The stalemate only broke when a Democratic state senator, Phil Puckett, suddenly resigned, citing another logjam involving judicial appointments that just happened to also keep a pending appointment for his daughter to a state judgeship on hold. (And then there was the issue of whether or not Puckett was also offered a job on a state commissioned control by Republicans as part of a quid pro quo. Not sure where that one stands, though we probably haven’t heard the last on it.)

Until the Puckett switch in time, McAuliffe seemed to have the upper hand in the dispute. Absent action by the General Assembly, McAuliffe was making the claim that he could act unilaterally to expand the state’s Medicaid rolls, pulling in federal dollars available through the Affordable Care Act to do so.

Not long after the stalemate broke, we started getting word that state finances weren’t quite what we’d been expecting them to be. In early July, in fact, it was revealed that the state was facing a $438 million shortfall in general fund collections, which analysts in the administration are blaming on the lingering effects of federal government fiscal-cliff discussions in 2012 and 2013.

Whatever the cause, the numbers are off, with revenues down 1.6 percent in fiscal-year 2014, well behind the forecast 1.0 percent growth that budget writers had been working from.

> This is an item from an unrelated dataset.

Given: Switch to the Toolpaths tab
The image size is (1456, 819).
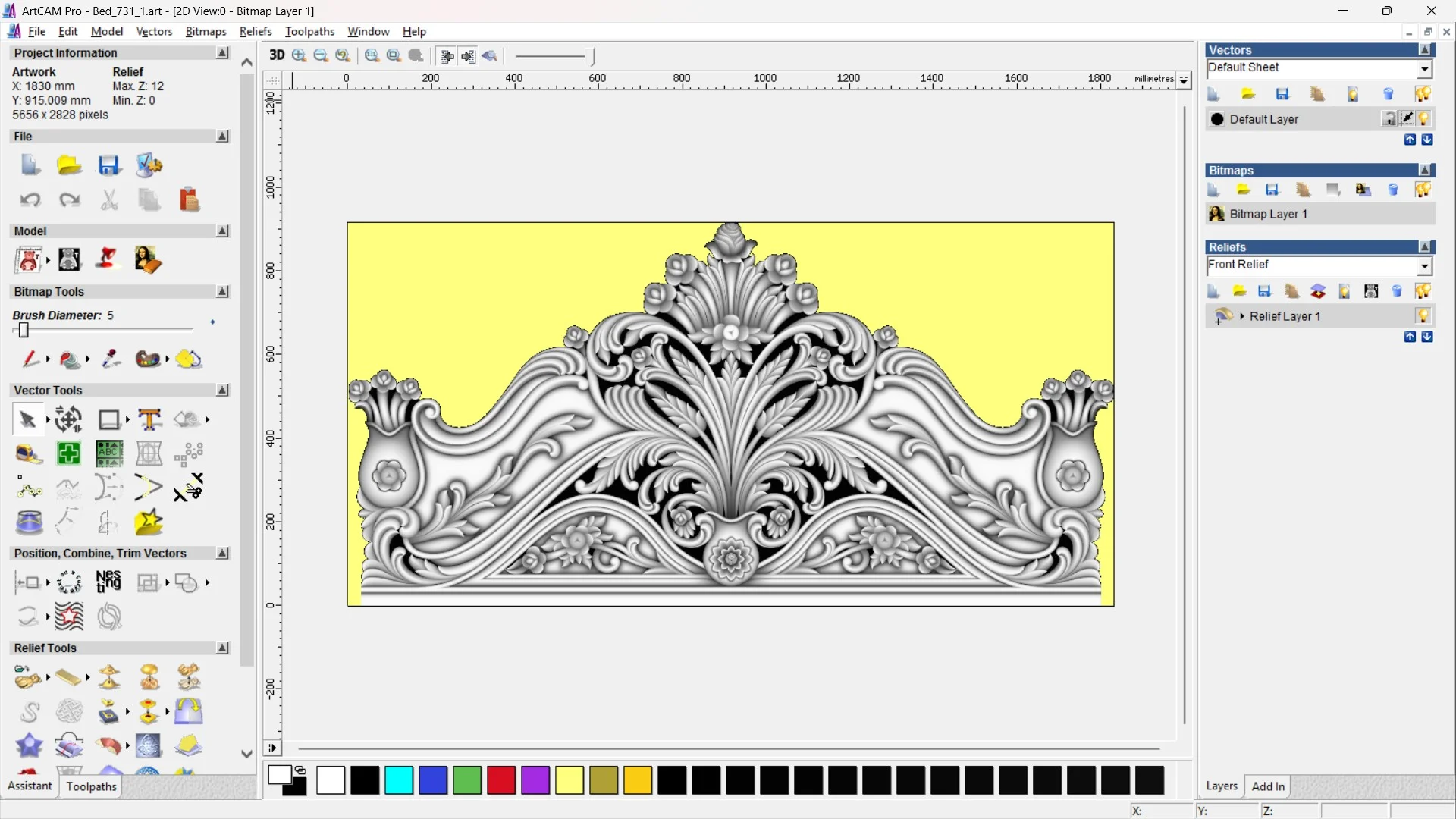Looking at the screenshot, I should tap(91, 786).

Getting back to Medicaid expansion, then, how can we look at something that will push our spending upward when we have less money coming in, and have to anticipate that things are going to remain tight for the foreseeable future?

No question we’re leaving money on the table under ACA; no question that hundreds of thousands of Virginians left on the outside looking in as far as healthcare coverage will continue to be.

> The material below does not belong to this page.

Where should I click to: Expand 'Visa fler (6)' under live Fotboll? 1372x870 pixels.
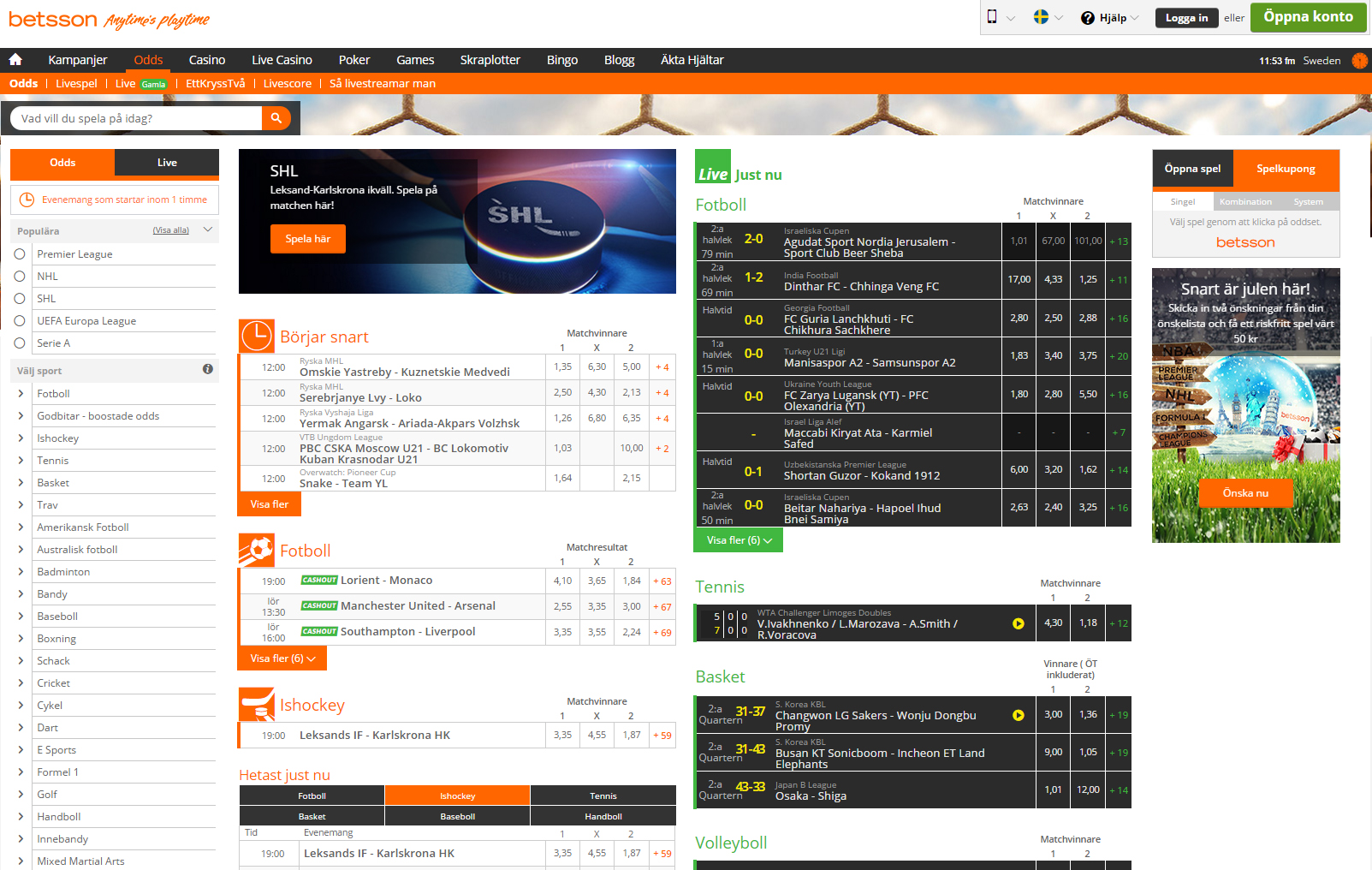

No question, as well, that hospitals across the state are left holding the bag, as are private individuals and taxpayers who have to pay more as a result and receive less in the way of services as the system crumbles under the weight of mandated responsibilities to provide care and fiscal responsibilities to make their own ends meet.

A solution is to look at tax increases, revenue enhancements, however you want to term them, ways to get more money flowing into the state coffers. The voters of this Commonwealth, like voters nationwide, continue to split representation at the various levels of government, with Virginia mirroring right now the split in Washington, with a Democratic-controlled executive branch and a Republican-controlled legislature.

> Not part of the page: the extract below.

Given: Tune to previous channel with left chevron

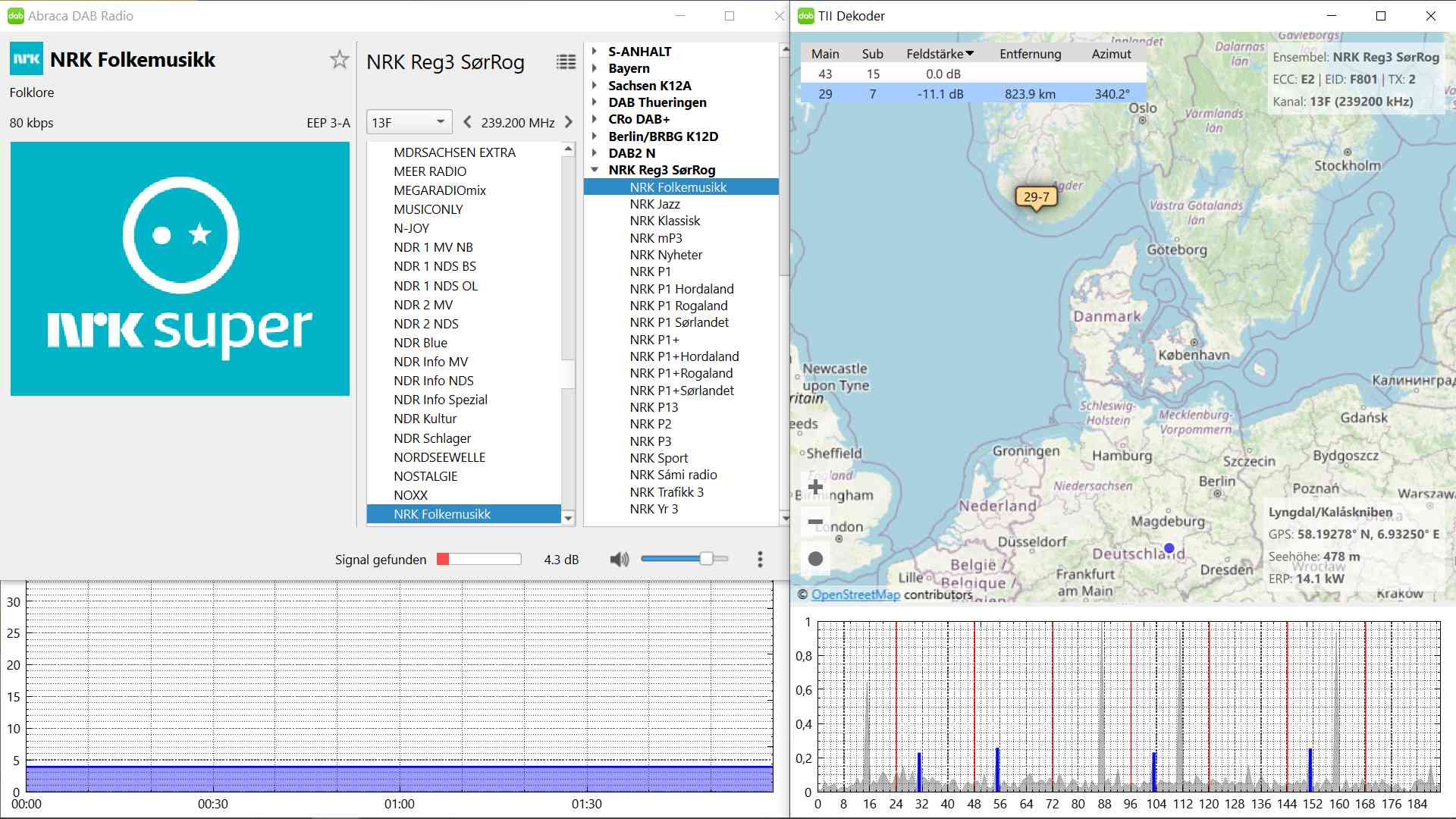Looking at the screenshot, I should coord(467,122).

(I’m presuming, like many other analysts are right now, that Republicans will take control of the U.S. Senate in November. The writing is on the wall there.)

Our split-personality voters have given us a split-personality government, with executives who feel they have a mandate to push for growth in healthcare coverage, education, business development and other areas, and legislatures controlling the checkbook who don’t want to spend money on much of anything.

And therein lies our dilemma. We have less money coming in than we’d projected, we have an executive branch and legislative branch that can’t agree most days on what day it is even is, much less seeing areas for possible agreement on anything substantive, and we have this push to add more to the plate for the government and for taxpayers with no sense of how we can pay the bills.

This is no time to be pushing Medicaid growth, unfortunately, though that time needs to come soon.